残雪の上を安全に歩く
夏山でも高山なら必須のテクニック 残雪の山での歩き方
アイゼンなしでの歩行
厳冬期は、雪が固くパックされたり氷化したりで滑りやすいため、アイゼンを履いて登ります。
いっぽう残雪期にはカチカチの雪面は減り、日差しのある日中には雪がやわらかくなってアイゼンの出番は減ります(ただし朝夕など冷え込むときや、標高の高い山では油断禁物)。
アイゼンは足に重りをつけているのと同じで筋疲労につながるので、スリップすると危険な箇所だけで使うようにしましょう。
登山靴で雪上を安全に歩くのは雪山歩行の基本。この基本をしっかりマスターしておきましょう。
ふだん歩いているような地面を蹴る歩き方だと、雪上では滑ってしまいます。ソール全体を雪面に一歩ずつフラットに置くような歩き方をするとよいでしょう。
トラバース(斜面を横切る)の際はソールの山側のエッジをきかせると滑りにくいので、急斜面では斜面に正対してつま先やかかとを蹴り込んで登り下りする「キックステップ」を使いましょう。ただし、不安を感じるなら、速やかにアイゼンを使用しましょう。
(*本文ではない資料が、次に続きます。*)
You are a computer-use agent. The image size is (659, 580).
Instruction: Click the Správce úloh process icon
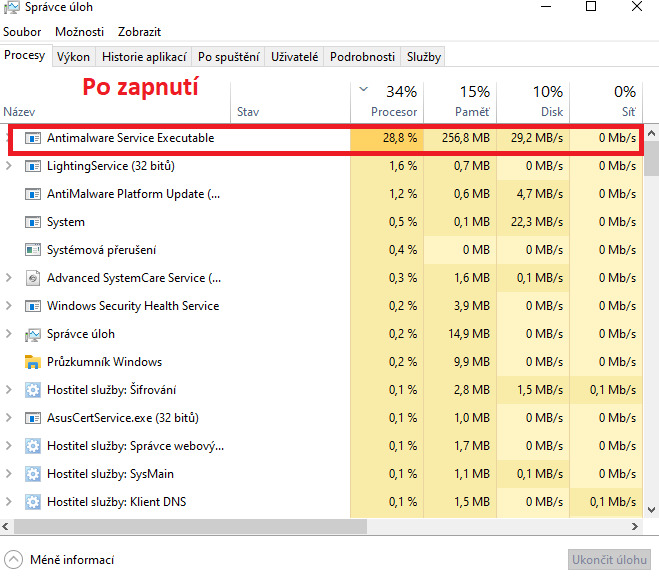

以下にアイゼンなしでの歩行のテクニックについて図解で紹介します。
◇フラットフッティング
摩擦が少ない雪面で滑らないように、接地時は雪面にソール全体がつくように足を下ろす。そして蹴り上げない。
◇トラバース
登山靴の山側エッジを雪面に食い込ませる。谷側の足はややガニ股にするとバランスをとりやすい。
◇キックステップ(登り)
ピッケルと片足で斜面に立ち、もう一方の足を、ひざを支点に後ろへ振り上げ、つま先を蹴り込む。
◇キックステップ(下り)
やや前のめりの体勢で、かかとを強く踏み下ろす。つま先が水平よりもやや上を向く角度でステップを作ること。